Aggressive communication has also been a critical element of the strategy, says Ciccone. “We use a lot of communication vehicles, including teleconferences, publications, press conferences, and publicity.” The communications programs support the strong educational component that has also been a focus for this Node.

 

“We complemented IHI’s education efforts with our own series of teleconferences on the Campaign interventions and promulgated that across the state,” says Nancy Landor, RN, MS, Director for Strategic Quality Initiatives at HANYS and coordinator of the Node. Now Landor says they are in the process of developing educational CDs on each of the Campaign’s interventions to share more broadly. “The state medical society will provide CME credits for the CDs,” she adds, exemplifying the value of the strong partnerships that the Campaign has promoted.

 

The combination of regular electronic and written communications, site visits, regional meetings, and statewide conferences has resulted in high Campaign participation — more than 90 percent of the state’s hospitals — and growing successes. “The first year was about recruiting, teaching, and supporting the early innovators,” says Nancy Landor. “Now the amount of spread and the levels of success are exponentially increasing.

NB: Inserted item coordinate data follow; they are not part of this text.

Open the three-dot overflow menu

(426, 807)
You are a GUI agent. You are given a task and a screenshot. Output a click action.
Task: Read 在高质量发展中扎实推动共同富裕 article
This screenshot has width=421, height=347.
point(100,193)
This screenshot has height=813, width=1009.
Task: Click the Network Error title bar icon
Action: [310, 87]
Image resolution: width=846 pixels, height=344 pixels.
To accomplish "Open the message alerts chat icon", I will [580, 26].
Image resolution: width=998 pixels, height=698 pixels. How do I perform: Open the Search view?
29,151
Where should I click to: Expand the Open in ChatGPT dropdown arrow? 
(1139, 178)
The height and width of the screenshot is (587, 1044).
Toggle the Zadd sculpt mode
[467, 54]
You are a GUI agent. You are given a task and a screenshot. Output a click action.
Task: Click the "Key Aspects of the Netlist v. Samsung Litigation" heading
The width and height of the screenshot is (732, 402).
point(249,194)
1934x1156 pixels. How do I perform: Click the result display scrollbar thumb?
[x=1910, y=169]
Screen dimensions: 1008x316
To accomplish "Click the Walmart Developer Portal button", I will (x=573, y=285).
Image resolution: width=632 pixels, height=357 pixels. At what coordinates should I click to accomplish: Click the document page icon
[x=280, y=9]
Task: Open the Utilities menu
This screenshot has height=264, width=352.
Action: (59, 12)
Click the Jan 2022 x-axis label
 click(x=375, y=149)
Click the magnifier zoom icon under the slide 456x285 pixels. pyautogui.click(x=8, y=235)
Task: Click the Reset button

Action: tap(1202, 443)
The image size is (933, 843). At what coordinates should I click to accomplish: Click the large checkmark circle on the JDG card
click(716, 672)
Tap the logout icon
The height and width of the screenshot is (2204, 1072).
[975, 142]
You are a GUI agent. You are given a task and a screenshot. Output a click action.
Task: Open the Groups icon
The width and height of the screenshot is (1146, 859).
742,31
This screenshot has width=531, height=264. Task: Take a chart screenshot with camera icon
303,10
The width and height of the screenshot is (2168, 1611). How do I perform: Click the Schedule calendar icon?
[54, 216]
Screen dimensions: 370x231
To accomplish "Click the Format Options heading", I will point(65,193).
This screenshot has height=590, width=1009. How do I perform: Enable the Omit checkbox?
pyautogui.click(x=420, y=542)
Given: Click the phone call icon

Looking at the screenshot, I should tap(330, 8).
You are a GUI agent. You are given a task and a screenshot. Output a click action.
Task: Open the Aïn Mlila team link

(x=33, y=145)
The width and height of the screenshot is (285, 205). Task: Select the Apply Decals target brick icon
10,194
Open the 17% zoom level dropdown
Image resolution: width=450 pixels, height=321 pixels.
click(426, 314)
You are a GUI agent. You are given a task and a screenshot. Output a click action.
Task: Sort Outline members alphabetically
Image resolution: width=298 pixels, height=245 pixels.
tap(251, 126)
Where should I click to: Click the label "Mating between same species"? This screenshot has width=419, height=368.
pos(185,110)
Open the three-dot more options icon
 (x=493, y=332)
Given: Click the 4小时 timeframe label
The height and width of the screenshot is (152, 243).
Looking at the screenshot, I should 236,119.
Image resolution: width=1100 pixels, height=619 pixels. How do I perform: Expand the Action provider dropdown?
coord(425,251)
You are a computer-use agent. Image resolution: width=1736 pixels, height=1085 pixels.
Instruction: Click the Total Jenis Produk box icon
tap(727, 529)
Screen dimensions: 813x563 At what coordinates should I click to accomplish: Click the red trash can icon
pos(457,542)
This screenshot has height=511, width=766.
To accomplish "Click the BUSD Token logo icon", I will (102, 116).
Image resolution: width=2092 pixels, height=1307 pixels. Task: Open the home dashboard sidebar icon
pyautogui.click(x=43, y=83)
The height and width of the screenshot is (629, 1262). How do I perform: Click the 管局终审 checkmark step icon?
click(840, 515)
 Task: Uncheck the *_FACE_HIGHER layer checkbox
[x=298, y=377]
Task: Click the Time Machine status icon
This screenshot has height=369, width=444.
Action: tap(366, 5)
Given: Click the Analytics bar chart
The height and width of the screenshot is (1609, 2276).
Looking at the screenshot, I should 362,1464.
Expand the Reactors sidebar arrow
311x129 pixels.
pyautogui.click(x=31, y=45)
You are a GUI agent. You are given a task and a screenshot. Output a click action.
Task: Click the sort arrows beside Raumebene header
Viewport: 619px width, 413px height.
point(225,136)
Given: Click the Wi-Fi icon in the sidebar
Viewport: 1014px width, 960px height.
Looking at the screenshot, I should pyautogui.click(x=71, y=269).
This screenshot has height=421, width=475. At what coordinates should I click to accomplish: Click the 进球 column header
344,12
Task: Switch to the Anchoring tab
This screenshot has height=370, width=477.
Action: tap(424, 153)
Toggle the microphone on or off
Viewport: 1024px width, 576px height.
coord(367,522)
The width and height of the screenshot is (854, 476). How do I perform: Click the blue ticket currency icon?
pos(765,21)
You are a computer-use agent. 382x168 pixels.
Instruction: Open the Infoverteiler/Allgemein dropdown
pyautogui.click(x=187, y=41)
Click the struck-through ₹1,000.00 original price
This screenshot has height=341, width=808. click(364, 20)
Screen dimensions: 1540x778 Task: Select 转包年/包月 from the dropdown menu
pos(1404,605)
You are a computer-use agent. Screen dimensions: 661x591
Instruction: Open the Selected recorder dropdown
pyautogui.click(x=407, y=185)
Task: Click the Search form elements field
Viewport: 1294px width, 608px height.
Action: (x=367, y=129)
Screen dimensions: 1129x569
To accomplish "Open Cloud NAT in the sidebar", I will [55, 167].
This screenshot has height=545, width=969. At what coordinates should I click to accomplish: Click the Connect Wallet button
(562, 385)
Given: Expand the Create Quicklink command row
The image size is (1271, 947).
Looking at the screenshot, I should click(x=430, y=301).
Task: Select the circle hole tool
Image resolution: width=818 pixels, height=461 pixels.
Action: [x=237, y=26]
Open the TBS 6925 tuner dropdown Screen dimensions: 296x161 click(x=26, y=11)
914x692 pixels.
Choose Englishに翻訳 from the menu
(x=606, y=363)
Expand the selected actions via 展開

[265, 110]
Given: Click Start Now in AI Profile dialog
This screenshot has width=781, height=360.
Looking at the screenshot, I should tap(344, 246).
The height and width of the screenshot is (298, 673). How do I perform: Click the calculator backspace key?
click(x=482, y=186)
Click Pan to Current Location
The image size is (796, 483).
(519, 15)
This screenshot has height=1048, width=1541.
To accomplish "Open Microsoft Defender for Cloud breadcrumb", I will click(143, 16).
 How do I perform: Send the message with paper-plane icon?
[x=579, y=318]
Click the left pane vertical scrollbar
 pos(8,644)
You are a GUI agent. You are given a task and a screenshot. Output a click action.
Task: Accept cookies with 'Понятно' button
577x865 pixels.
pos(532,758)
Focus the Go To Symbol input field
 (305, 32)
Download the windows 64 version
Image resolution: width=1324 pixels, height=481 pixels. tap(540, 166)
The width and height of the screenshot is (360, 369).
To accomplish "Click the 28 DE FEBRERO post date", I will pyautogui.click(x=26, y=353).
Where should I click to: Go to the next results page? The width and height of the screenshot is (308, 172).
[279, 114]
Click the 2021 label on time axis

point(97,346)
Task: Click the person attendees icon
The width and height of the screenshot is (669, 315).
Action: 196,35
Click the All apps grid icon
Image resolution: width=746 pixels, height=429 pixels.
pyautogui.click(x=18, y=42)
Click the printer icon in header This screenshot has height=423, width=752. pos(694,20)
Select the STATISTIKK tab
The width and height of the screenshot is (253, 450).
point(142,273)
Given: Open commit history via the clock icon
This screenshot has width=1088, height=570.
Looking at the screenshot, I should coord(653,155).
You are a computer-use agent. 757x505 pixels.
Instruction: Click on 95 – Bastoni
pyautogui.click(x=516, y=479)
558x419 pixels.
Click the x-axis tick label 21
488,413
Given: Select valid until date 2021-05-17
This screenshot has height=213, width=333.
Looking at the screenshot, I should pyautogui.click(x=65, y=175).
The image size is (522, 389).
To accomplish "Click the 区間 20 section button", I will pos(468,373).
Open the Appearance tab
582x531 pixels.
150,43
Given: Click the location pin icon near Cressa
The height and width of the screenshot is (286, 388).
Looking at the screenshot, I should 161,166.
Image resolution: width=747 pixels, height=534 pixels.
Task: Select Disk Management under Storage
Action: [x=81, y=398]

Hospitals that signed up for one intervention are now doing three. We have seen a huge explosion of activity in recent months.”

 

Mary Cooper says that the level of effort on the part of HANYS staff is the key to the Campaign’s success. “They did a lot of the fundamental work that otherwise the hospitals would have had to devote to this,” she says. “HANYS provided the support, algorithms, and contacts. The more they generated, the less the hospitals had to do to accomplish their goals. I can’t emphasize strongly enough how critical that has been to allowing all this to happen.”

 

IHI’s Alexi Nazem says that the level of commitment in the New York Node is remarkable. “They are always coming up with new and innovative ways to serve as a Node,” he says. “We are learning from them and we are spreading their ideas to other Nodes. They are very much in tune with what’s going on in the field, which is a vital characteristic of a successful Node, and just one of the things they do particularly well.”